Once again, she was one of the only females in her workplace. Dunn said despite the challenges she endured as a female recruiter, she told herself just do it. "Usually, the ones that doubt you come around, and, if they don't, too bad," she said.

Through her time as recruiter, Dunn learned she could become a good actress, which she said served her well in the classroom because whether a teacher is sick to her stomach or having a bad day, she must put on a smile and act as if nothing were wrong for her students. For her computer science class, which runs for an hour and 45 minutes, Dunn also uses the stamina she gained as a soldier in order to stand in front of her students for an extended period of time.

Growing up outside of New York, Dunn said she always knew she wanted to live in the West and felt lucky to have jobs in Laramie before applying for a position at LCCC.

During the time she has taught at LCCC, Dunn enjoyed teaching computer literacy, which she dubbed “the equalizer.” She said that within the class there are students who come into it thinking they know everything and other students who are afraid to touch a computer. Dunn said the people who feel as if they don't know anything about computers are usually the ones who do really well in the class because they strive to learn more about the computers.

“They actually do all the work and read the book,” Dunn said.

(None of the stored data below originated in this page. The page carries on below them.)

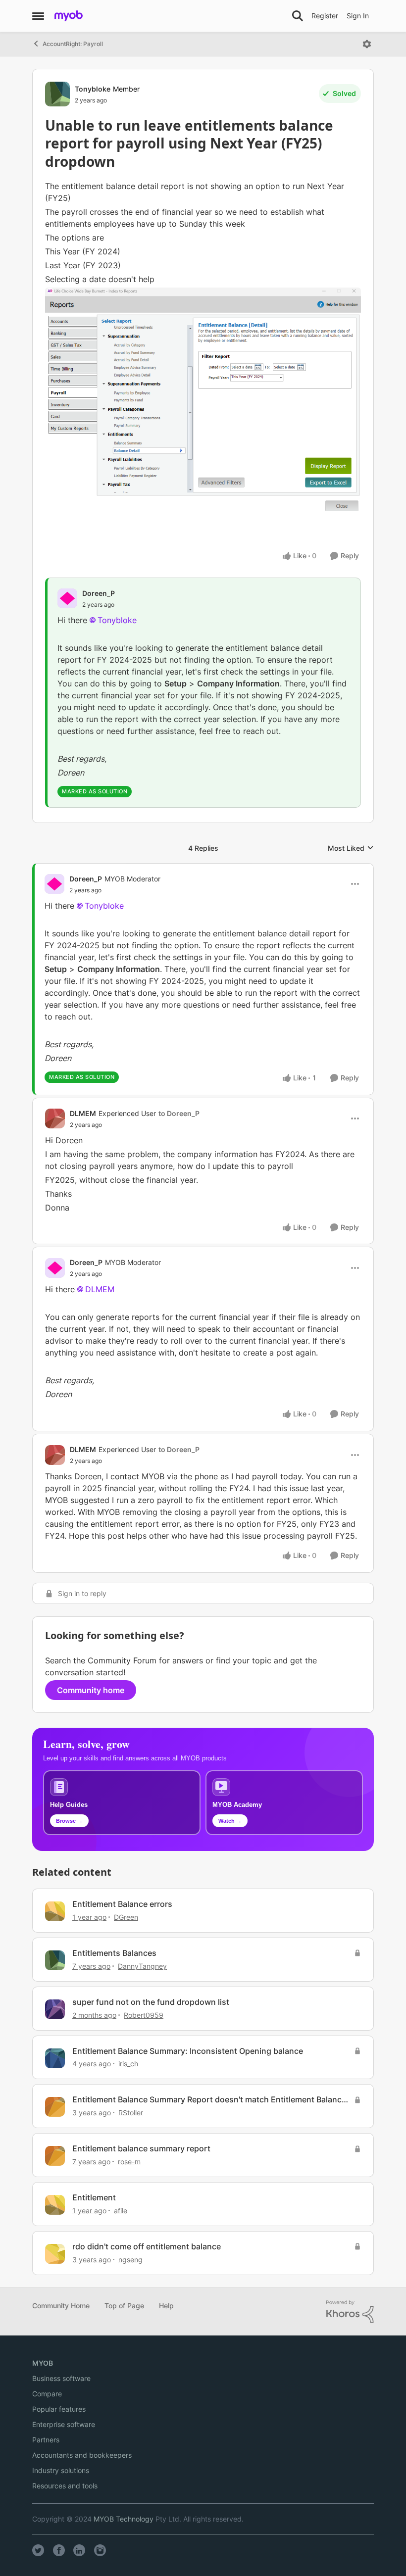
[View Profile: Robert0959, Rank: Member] (55, 2009)
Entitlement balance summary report (141, 2148)
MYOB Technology (123, 2519)
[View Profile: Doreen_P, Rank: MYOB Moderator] (54, 884)
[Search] (298, 16)
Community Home (61, 2305)
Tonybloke (92, 89)
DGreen (126, 1917)
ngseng (130, 2259)
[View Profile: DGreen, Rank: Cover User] (55, 1911)
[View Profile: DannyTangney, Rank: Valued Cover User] (55, 1960)
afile (120, 2210)
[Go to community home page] (68, 15)
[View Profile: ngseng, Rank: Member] (55, 2254)
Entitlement (94, 2197)
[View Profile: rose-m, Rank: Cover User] (55, 2156)
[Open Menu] (367, 44)
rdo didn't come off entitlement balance (146, 2246)
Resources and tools (65, 2485)
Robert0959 (143, 2015)
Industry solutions (60, 2470)
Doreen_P (98, 593)
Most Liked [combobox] (351, 848)
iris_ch (128, 2063)
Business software (61, 2378)
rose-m (129, 2161)
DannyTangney (142, 1966)
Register (324, 15)
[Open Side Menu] (38, 15)
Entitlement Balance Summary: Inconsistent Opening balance (187, 2051)
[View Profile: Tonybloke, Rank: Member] (57, 94)
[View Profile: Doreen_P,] (67, 598)
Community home (90, 1690)
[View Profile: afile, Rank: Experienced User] (55, 2205)
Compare (47, 2393)
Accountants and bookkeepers (82, 2455)
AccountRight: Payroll (73, 44)
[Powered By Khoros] (350, 2311)
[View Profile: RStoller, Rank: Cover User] (55, 2107)
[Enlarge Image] (203, 400)
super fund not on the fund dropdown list (150, 2002)
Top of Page (124, 2305)
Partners (45, 2439)
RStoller (130, 2112)
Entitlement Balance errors (122, 1904)
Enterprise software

In the end, the students who put in the time and effort to learn in the class end up surpassing the other students who thought they knew it all.

Dunn said, “It's really rewarding to see someone who is afraid to touch computer to actually become skilled at it.”

Adventure awaits

As the semester dwindles down to an end, Dunn said she is looking forward to having more recreational time on her hands for activities like horseback riding and off-roading, which she and her husband used to do while they lived in New Mexico. Dunn also said she is planning to take a trip to Ireland and visit where her parents and other family originated.

In basic training for the Army, Dunn remembered when she asked her roommate, “What are you?” Her roommate replied: “I'm a girl. What do you think?” Dunn said: “No. What is your nationality?” The woman replied, “American.” Dunn then said: “No. Where are your parents from?”

As a child growing up in an area with a melting pot of European countries, it was normal for people to ask about ethnicity. One of the ways Dunn maintained her heritage was singing lullabies to her children and grandchildren that her grandmother used to sing to her when she was young.

With one daughter who works as an adjunct teacher at LCCC, a son who lives in California and another daughter with three grandchildren who lives in Cheyenne, Dunn said she is also looking forward to having more time to spend with them after retirement. “You get that feeling that the time is right,” Dunn said. And for her, that time is now.